■ **WHAT THIS EXERCISE ASKS**:
#1 In the algorithm notes, which two examples are listed for Pattern 1?
#2 Reproduce the algorithm notes word for word from "Problem Patterns &" up to and including "2011), CF 617E.".
#3 Carry the algorithm notes forward, starting right after their last sentence.

■ **TEXT PASSAGE**:
>> START
Why a resettable DSU instead of rollback? Each pass rebuilds from scratch. We only need to undo everything at the end of a pass, not fine-grained rollback to arbitrary checkpoints. Tracking modified nodes and restoring them is simpler and faster than a full rollback stack.

Complexity: $O (\log M \cdot (M \cdot α (N) + Q \cdot α (N)))$ $= O ((M + Q) \cdot α (N) \cdot \log M)$ .

Operations Reference

Operation	Time per pass	Passes	Total
Bucket queries by midpoint	$O (Q)$	$O (\log T)$	$O (Q \log T)$
Sweep events (BIT updates)	$O (T \log N)$	$O (\log T)$	$O (T \log N \log T)$
Evaluate queries (BIT queries)	$O (Q \log N)$	$O (\log T)$	$O (Q \log N \log T)$
Reset BIT	$O (N)$	$O (\log T)$	$O (N \log T)$
BIT variant total	--	--	$O ((T + Q) \cdot \log N \cdot \log T)$
Sweep events (DSU unions)	$O (T \cdot α (N))$	$O (\log T)$	$O (T \cdot α (N) \cdot \log T)$
Evaluate queries (DSU finds)	$O (Q \cdot α (N))$	$O (\log T)$	$O (Q \cdot α (N) \cdot \log T)$
Reset DSU	$O (T)$	$O (\log T)$	$O (T \log T)$
DSU variant total	--	--	$O ((T + Q) \cdot α (N) \cdot \log T)$

Problem Patterns & Tricks

Pattern 1: Minimum Time for Threshold (BIT)

$M$ events add values to positions. Each query asks: "minimum time such that the sum over $[l, r]$ reaches threshold $k$ ."

Binary search over time. Each pass sweeps all events, updating a BIT. At each midpoint, query the BIT for the range sum and compare to $k$ .

Template: Version 1 above.

Examples: Meteors (POI 2011), CF 617E.

Pattern 2: Minimum Time for Connectivity (DSU)

$M$ edges added over time. Each query asks: "when do nodes $u$ and $v$ first become connected?"
>> END
■ **GIVEN ENTRIES**:
>> START
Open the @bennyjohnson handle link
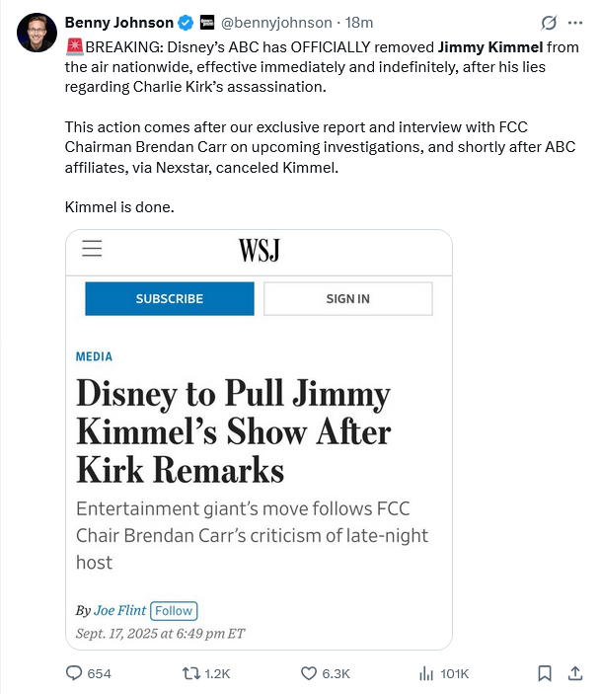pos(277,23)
>> END
>> START
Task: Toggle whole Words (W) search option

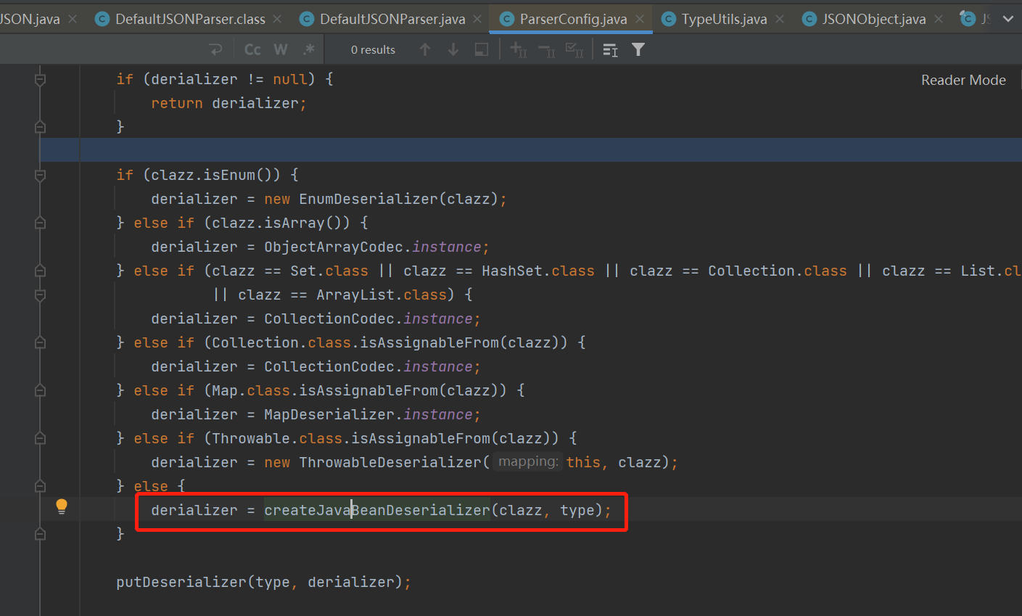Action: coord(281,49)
>> END
■ **TASK-BY-TASK ANSWERS**:
#1 Meteors (POI 2011) and CF 617E.

#2
Problem Patterns & Tricks

Pattern 1: Minimum Time for Threshold (BIT)

$M$ events add values to positions. Each query asks: "minimum time such that the sum over $[l, r]$ reaches threshold $k$ ."

Binary search over time. Each pass sweeps all events, updating a BIT. At each midpoint, query the BIT for the range sum and compare to $k$ .

Template: Version 1 above.

Examples: Meteors (POI 2011), CF 617E.

#3
Binary search over the edge insertion timeline. Each pass replays all edges into a DSU. At each midpoint, check connectivity.

Template: Version 2 above.

Examples: CF 1923F, USACO Fencing the Cows variants.

Pattern 3: Minimum Cost / Weight Threshold

Edges have weights. Queries ask: "what is the minimum weight $w$ such that, using only edges with weight $\leq w$ , nodes $u$ and $v$ are connected?"

Sort edges by weight (not insertion time). The "time axis" becomes the sorted edge index. Same parallel binary search framework.

cpp

sort(edges.begin(), edges.end(), [](auto& a, auto& b) {
    return a.w < b.w;
});
// Now "event j" = "add the j-th lightest edge".
// Each query binary searches over [0, m-1] for minimum j.

Examples: CF 1851G (can also be solved with offline DSU, but PBS generalizes to harder variants).

Pattern 4: Assign Values via PBS (Meteors-Style)

Each of $N$ nations owns a set of stations on a circular array. $M$ meteor showers each add values to a range $[l, r]$ . Each nation has a target sum. Find the earliest shower after which each nation's total reaches its target.

The check function queries total value across all stations of a nation. Use a BIT for range-add, point-query (or range-add, range-query with a difference BIT).

cpp

// Range update: add v to [l, r]
void range_add(BIT& bit, int l, int r, long long v) {
    bit.update(l, v);
    bit.update(r + 1, -v);
}
// Point query: prefix sum gives value at position i
long long point_query(BIT& bit, int i) {
    return bit.query(i);
}

This is the canonical PBS problem. Each pass: sweep showers in order, range-add to BIT, check nations at their midpoints.

Example: Meteors (POI 2011).

Pattern 5: PBS + Merge Sort Tree / Wavelet Tree

Sometimes the check function needs "count of elements $\leq x$ in range $[l, r]$ ." A merge sort tree (or wavelet tree) answers this in $O (\log^{2} N)$ or $O (\log N)$ . Pair it with PBS when you have $Q$ queries each needing a different threshold $x$ .

  Binary search over x for each query.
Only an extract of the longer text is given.